- [Aim of the exercise]:
Repeat the records below verbatim, starting with the line containing "This screenshot has width=680, height=464." and continuing through the line containing "x-tick-label: 07 is", both lines included.

- [Input]:
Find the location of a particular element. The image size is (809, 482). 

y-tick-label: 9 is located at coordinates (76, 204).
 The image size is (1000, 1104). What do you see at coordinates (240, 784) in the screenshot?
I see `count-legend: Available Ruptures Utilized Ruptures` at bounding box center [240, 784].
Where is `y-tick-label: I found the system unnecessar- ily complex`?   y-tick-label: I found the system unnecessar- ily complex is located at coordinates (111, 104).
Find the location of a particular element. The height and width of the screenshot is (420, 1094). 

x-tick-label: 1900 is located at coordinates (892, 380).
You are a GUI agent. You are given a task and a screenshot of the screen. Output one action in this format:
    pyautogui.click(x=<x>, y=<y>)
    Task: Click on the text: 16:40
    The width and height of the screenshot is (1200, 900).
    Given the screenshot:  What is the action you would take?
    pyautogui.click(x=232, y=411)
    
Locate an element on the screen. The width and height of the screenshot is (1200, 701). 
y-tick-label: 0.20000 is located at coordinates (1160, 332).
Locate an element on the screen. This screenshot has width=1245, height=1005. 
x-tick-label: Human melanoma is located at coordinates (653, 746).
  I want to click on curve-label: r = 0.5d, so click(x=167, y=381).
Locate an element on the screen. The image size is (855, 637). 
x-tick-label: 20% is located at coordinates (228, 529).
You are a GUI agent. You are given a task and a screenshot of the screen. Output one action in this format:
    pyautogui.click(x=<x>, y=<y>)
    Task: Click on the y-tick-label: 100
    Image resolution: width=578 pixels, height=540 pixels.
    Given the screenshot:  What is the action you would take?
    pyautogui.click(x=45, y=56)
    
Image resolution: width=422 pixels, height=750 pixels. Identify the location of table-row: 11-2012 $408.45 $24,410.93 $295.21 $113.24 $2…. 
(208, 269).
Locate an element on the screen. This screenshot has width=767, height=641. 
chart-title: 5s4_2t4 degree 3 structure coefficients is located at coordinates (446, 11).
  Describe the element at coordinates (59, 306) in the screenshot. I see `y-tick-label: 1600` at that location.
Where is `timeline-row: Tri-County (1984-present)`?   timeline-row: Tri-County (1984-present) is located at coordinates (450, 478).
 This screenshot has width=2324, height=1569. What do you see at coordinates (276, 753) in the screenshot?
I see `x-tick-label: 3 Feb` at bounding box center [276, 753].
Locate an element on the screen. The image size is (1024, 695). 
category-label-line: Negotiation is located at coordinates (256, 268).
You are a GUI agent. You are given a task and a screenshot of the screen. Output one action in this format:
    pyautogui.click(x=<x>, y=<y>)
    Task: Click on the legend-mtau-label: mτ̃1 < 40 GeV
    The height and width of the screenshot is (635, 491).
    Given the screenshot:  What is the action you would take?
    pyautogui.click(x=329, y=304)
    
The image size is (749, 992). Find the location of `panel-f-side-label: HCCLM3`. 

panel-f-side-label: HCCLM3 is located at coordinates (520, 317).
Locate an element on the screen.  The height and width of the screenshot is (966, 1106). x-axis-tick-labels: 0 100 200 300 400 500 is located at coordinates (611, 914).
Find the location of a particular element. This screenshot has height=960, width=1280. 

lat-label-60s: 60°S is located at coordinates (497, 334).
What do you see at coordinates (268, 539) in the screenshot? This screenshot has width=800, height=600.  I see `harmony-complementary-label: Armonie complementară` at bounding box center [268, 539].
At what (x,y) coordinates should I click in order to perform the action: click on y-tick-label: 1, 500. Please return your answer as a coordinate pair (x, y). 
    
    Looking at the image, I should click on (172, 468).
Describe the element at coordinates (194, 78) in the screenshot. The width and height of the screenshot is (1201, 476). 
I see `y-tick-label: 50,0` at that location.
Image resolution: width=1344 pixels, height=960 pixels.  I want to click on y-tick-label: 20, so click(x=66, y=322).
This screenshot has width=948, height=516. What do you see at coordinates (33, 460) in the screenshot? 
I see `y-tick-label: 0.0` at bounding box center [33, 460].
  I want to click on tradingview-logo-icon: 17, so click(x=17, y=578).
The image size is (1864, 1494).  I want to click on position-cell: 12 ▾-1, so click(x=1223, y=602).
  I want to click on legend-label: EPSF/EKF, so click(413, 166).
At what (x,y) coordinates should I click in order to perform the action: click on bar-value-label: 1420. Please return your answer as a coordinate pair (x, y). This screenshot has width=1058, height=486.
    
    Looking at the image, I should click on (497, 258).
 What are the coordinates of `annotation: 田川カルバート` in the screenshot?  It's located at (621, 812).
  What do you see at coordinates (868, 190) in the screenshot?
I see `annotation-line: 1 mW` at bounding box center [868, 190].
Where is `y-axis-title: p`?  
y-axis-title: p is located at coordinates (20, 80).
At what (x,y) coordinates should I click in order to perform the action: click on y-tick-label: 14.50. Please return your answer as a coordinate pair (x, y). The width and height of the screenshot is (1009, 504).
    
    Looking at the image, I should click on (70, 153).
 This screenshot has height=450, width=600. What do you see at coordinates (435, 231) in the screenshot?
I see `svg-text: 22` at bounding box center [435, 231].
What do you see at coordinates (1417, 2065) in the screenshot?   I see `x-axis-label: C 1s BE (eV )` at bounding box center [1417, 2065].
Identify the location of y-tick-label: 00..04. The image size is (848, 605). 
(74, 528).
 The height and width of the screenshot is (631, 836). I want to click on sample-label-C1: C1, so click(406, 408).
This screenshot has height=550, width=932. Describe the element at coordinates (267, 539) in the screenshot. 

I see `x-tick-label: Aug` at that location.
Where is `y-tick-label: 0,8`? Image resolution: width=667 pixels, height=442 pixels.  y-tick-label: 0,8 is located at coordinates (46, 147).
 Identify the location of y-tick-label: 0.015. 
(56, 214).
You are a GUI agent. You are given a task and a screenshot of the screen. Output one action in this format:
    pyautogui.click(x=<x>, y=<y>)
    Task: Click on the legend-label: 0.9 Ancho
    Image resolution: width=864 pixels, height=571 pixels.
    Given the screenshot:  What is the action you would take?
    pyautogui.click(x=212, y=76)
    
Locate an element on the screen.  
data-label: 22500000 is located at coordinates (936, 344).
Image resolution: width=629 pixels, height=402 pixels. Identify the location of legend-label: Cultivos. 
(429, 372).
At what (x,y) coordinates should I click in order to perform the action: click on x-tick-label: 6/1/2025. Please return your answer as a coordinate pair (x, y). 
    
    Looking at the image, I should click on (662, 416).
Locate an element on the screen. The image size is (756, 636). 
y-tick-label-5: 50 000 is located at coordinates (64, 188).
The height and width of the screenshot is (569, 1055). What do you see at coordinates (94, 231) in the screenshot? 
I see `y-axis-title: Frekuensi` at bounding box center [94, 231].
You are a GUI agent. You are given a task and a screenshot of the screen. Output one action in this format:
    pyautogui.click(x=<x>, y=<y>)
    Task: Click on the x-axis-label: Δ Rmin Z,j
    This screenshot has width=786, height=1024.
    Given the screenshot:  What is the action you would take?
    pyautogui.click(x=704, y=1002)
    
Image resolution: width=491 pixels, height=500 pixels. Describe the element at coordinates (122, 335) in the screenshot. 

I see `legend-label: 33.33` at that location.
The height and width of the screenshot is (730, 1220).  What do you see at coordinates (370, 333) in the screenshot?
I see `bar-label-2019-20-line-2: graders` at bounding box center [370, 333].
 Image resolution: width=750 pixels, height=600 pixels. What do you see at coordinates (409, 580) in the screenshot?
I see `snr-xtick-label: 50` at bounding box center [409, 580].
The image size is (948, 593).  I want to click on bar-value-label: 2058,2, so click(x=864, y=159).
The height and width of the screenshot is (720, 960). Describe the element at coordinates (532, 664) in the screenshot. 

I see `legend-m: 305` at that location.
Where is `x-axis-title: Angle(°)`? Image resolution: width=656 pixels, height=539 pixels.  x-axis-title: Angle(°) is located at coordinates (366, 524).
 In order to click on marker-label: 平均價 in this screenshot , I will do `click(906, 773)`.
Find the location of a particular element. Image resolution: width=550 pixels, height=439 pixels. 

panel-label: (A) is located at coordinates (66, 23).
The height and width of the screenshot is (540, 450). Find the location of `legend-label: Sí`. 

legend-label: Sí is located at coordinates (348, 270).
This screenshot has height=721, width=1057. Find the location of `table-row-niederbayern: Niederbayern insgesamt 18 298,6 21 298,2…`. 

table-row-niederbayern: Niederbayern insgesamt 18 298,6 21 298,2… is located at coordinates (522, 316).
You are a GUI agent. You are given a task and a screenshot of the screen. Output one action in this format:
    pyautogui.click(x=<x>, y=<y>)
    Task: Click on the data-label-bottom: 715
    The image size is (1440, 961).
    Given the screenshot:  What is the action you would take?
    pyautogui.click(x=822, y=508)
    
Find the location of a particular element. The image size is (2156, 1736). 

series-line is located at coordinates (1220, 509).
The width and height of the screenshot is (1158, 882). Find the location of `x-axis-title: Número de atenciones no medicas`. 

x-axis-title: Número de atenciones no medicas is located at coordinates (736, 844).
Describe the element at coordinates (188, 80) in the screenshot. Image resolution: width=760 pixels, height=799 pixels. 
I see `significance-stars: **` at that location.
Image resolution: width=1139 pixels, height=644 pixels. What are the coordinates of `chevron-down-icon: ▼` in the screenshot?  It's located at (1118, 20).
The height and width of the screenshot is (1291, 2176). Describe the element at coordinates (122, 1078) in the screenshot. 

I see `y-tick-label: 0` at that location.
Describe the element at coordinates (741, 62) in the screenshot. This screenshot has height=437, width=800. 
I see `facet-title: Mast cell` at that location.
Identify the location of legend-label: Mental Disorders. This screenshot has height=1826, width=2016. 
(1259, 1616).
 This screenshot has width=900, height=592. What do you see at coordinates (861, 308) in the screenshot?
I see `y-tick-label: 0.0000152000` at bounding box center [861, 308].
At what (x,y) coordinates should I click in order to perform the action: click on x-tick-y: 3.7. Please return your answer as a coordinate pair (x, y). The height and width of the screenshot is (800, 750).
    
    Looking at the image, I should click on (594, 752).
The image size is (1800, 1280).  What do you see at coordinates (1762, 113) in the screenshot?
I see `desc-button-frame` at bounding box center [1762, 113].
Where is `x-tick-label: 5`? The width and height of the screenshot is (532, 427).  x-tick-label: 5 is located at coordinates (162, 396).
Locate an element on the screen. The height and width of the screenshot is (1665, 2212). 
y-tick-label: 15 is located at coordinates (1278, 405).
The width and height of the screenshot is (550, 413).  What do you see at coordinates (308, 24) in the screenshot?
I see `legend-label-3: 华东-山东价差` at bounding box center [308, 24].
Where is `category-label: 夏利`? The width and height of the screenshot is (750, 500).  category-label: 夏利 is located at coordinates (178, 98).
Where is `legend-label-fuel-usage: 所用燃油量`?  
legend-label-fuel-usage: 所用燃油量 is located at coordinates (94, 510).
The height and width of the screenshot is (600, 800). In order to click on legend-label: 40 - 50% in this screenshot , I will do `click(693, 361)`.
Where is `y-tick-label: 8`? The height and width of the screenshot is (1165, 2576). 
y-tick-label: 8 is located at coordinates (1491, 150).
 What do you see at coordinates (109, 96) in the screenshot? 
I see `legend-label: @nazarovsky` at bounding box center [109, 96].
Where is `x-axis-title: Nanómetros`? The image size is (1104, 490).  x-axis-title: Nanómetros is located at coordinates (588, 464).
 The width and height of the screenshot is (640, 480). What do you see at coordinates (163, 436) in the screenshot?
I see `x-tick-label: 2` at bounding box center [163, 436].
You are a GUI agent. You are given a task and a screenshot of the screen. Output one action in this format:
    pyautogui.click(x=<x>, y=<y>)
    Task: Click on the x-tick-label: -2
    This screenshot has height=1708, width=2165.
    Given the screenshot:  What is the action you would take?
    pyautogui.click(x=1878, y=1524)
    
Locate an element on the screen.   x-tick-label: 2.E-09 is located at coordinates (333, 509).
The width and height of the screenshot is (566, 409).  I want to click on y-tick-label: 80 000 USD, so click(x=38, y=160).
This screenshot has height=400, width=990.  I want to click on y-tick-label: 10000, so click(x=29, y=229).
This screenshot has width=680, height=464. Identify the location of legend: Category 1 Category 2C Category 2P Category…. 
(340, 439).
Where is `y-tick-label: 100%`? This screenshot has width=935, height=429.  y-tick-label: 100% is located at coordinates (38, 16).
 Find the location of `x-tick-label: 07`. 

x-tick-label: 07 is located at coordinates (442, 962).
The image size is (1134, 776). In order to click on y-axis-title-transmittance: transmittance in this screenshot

- [Solved exercise]:
This screenshot has width=680, height=464. Identify the location of legend: Category 1 Category 2C Category 2P Category…. 
(340, 439).
Where is `y-tick-label: 100%`? This screenshot has width=935, height=429.  y-tick-label: 100% is located at coordinates (38, 16).
 Find the location of `x-tick-label: 07`. 

x-tick-label: 07 is located at coordinates (442, 962).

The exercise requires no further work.